Issue 19386: selectors test_interrupted_retry is flaky (original) (raw)

Created on 2013-10-25 08:06 by christian.heimes, last changed 2022-04-11 14:57 by admin. This issue is now closed.

Messages (13)
msg201225 - (view) Author: Christian Heimes (christian.heimes) * (Python committer) Date: 2013-10-25 08:06
The test seems to be unstable on some build bots: http://buildbot.python.org/all/builders/x86%20Gentoo%20Non-Debug%203.x/builds/5271/steps/test/logs/stdio ====================================================================== FAIL: test_interrupted_retry (test.test_selectors.EpollSelectorTestCase) ---------------------------------------------------------------------- Traceback (most recent call last): File "/var/lib/buildslave/3.x.murray-gentoo-wide/build/Lib/test/test_selectors.py", line 299, in test_interrupted_retry self.assertLess(time() - t, 2.5) AssertionError: 105.86884237639606 not less than 2.5 ---------------------------------------------------------------------- Ran 58 tests in 127.113s
msg201237 - (view) Author: Charles-François Natali (neologix) * (Python committer) Date: 2013-10-25 13:39
This failure doesn't make sense: whether SIGALRM is delivered or not, epoll() should time out after 2 seconds, not 105s. What's more, here's another test_subprocess failure: """ ====================================================================== ERROR: test_wait_timeout (test.test_subprocess.ProcessTestCase) ---------------------------------------------------------------------- Traceback (most recent call last): File "/var/lib/buildslave/3.x.murray-gentoo-wide/build/Lib/test/test_subprocess.py", line 993, in test_wait_timeout self.assertEqual(p.wait(timeout=3), 0) File "/var/lib/buildslave/3.x.murray-gentoo-wide/build/Lib/subprocess.py", line 1514, in wait raise TimeoutExpired(self.args, timeout) subprocess.TimeoutExpired: Command '['/var/lib/buildslave/3.x.murray-gentoo-wide/build/python', '-c', 'import time; time.sleep(0.3)']' timed out after 3 seconds """ Even more strange, a test_asyncio failure: """ ====================================================================== FAIL: test_interrupted_retry (test.test_selectors.EpollSelectorTestCase) ---------------------------------------------------------------------- Traceback (most recent call last): File "/var/lib/buildslave/3.x.murray-gentoo-wide/build/Lib/test/test_selectors.py", line 299, in test_interrupted_retry self.assertLess(time() - t, 2.5) AssertionError: 105.86884237639606 not less than 2.5 """ asyncio uses selectors as backend, so let's admit the test fails, but what's really surprising is that the timeout is *exactly* the same, up to the last digit. Something fishy is going on: David, did something change recently on that buildbot?

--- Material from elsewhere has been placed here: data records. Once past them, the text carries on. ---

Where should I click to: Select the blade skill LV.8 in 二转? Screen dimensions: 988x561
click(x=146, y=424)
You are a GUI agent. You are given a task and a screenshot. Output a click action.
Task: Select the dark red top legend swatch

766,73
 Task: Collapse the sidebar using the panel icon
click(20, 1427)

msg201238 - (view) Author: Antoine Pitrou (pitrou) * (Python committer) Date: 2013-10-25 14:05
Flaky VM clock perhaps?
msg201240 - (view) Author: Charles-François Natali (neologix) * (Python committer) Date: 2013-10-25 14:44
> Flaky VM clock perhaps? Yeah, thought about that, but here we see *exactly* the same value for two time intervals (using time.monotonic()), computed over different test suite runs. I'd expected something more erratic...

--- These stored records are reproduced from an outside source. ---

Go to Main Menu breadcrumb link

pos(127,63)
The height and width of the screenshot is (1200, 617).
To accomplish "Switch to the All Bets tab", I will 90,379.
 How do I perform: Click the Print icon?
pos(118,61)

msg201241 - (view) Author: R. David Murray (r.david.murray) * (Python committer) Date: 2013-10-25 14:49
The only change on the buildbot for some months now was increasing the size of the in-memory /tmp filesystem, which I did yesterday. That also involved a reboot, though, and it is conceivable that there were software changes made since the last reboot and before this one. I don't *think* there were, but I can't promise it. No kernel changes, though, for sure.
msg201242 - (view) Author: Charles-François Natali (neologix) * (Python committer) Date: 2013-10-25 15:22
Could you try to run the test in a loop under strace ("strace -ttTf") ?
msg201678 - (view) Author: Charles-François Natali (neologix) * (Python committer) Date: 2013-10-29 21:35
Here's another failure: """ ====================================================================== FAIL: test_interpreter_shutdown (test.test_concurrent_futures.ProcessPoolShutdownTest) ---------------------------------------------------------------------- Traceback (most recent call last): File "/var/lib/buildslave/3.x.murray-gentoo-wide/build/Lib/test/test_concurrent_futures.py", line 77, in tearDown self.assertLess(dt, 60, "synchronization issue: test lasted too long") AssertionError: 108.88635897636414 not less than 60 : synchronization issue: test lasted too long """ Many timeout-related tests are failing randomly on this buildbot, so I assume that's really a buildbot issue (is it a VM?).
msg201679 - (view) Author: R. David Murray (r.david.murray) * (Python committer) Date: 2013-10-29 21:45
Yes, it is a linux vserver VM. I would think we would want tests to not fail in VMs, though, in this day and age.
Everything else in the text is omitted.